> _PASSAGE SHOWN_:
Wedding Party

Unenthusiastic Bridesmaid

So I asked my childhood best friend to be my BM yesterday. We have known each other 20 years, talk once or twice a month, and see each other a few times a year. Our families, particularly mothers, have become very close as well. So, no, this is not someone I haven't talked to since elementary school.

Her response was underwhelming. In fact, the only thing she really said about the whole thing was "You're not going to make me buy an expensive dress are you?" (at which point I offered to buy her dress for her, something I was already considering doing.) She begrudgingly accepted, but it certainly wasn't the response I was hoping to get. She wasn't very excited when I told her about the engagement in the first place, so it's probably my own fault for trying to include her. 

I'm going to text her tonight, and let her know that she doesn't have to be in my wedding if she doesn't want to, no hard feeling, it's not for everybody. Being a BM can be a lot of work, and it doesn't sound like she's interested or invested in it. I don't want her there if she doesn't want to be there, for both of our sakes. 

Long story short, is it ok to let her off the hook? Or does that make me a bridezilla for ousting her just because she didn't react the way I wanted her to?

Re: Unenthusiastic Bridesmaid

  • MobKazMobKaz Chicago suburbs member
    Tenth Anniversary 5000 Comments 500 Love Its 5 Answers
    So I asked my childhood best friend to be my BM yesterday. We have known each other 20 years, talk once or twice a month, and see each other a few times a year. Our families, particularly mothers, have become very close as well. So, no, this is not someone I haven't talked to since elementary school.

    Her response was underwhelming. In fact, the only thing she really said about the whole thing was "You're not going to make me buy an expensive dress are you?" (at which point I offered to buy her dress for her, something I was already considering doing.) She begrudgingly accepted, but it certainly wasn't the response I was hoping to get. She wasn't very excited when I told her about the engagement in the first place, so it's probably my own fault for trying to include her.

> _DATA EXTRACT_:
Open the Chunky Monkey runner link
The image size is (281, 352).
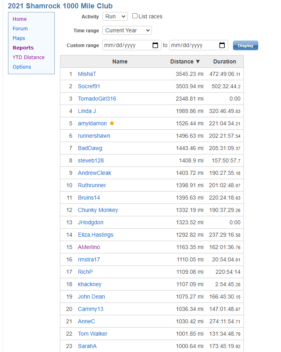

> _PARTS OF THE EXERCISE_:
**1.** Based on the bridesmaid post, answer yes or no to whether each statement agrees with it, and quote the words that decide it: (a) The writer and the friend have known each other for 20 years. (b) The friend was excited on first hearing about the engagement. (c) The writer intends to text the friend tonight.
**2.** Rewrite the stretch of the bridesmaid post from "I'm going to" through "of our sakes.", replacing "tonight" with "tomorrow".
**3.** Continue the forum post about the unenthusiastic bridesmaid from its last sentence.

> _TASK-BY-TASK RESULTS_:
**1.**
(a) Yes: "We have known each other 20 years"
(b) No: "She wasn't very excited when I told her about the engagement in the first place"
(c) Yes: "I'm going to text her tonight"

**2.**
I'm going to text her tomorrow, and let her know that she doesn't have to be in my wedding if she doesn't want to, no hard feeling, it's not for everybody. Being a BM can be a lot of work, and it doesn't sound like she's interested or invested in it. I don't want her there if she doesn't want to be there, for both of our sakes.

**3.**
    I'm going to text her tonight, and let her know that she doesn't have to be in my wedding if she doesn't want to, no hard feeling, it's not for everybody. Being a BM can be a lot of work, and it doesn't sound like she's interested or invested in it. I don't want her there if she doesn't want to be there, for both of our sakes. 

    Long story short, is it ok to let her off the hook? Or does that make me a bridezilla for ousting her just because she didn't react the way I wanted her to?
    The first thing you need to realize is that no one will be as excited or enthusiastic about YOUR wedding as you.  The first issue was that YOU had an expected response from YOUR point of view.  Not everyone finds the role of BM a fun or exciting role, for a variety of different reasons. Not wanting to be in a wedding party does not correspond directly to someone's relationship.
    In regards to the dress, the best response from a bride is to say, "I want my bridesmaids to wear a dress that matches their comfort level and budget.  When we start to discuss plans, I will stay in the parameters of your budget."  For this reason, my daughter had her bridesmaids buy a little black dress with the parameters that it be knee length, and hopefully in the same fabric.  One friend ended up getting a completely different fabric.  The wedding was not cancelled, the marriage remains valid, and the friendship is intact.
    Why TEXT an important conversation?  CALL HER. 
    And yes, if you want to "oust her" because she failed to squeal in delight, you are way past bridezilla. That was not your only bridezilla moment or comment.  Being a bridesmaid should not be work at all!  It is an honorary position that indicates a strong relationship, not an employment opportunity.  It is your reaction that needs to simmer down.
  • Please don't do this.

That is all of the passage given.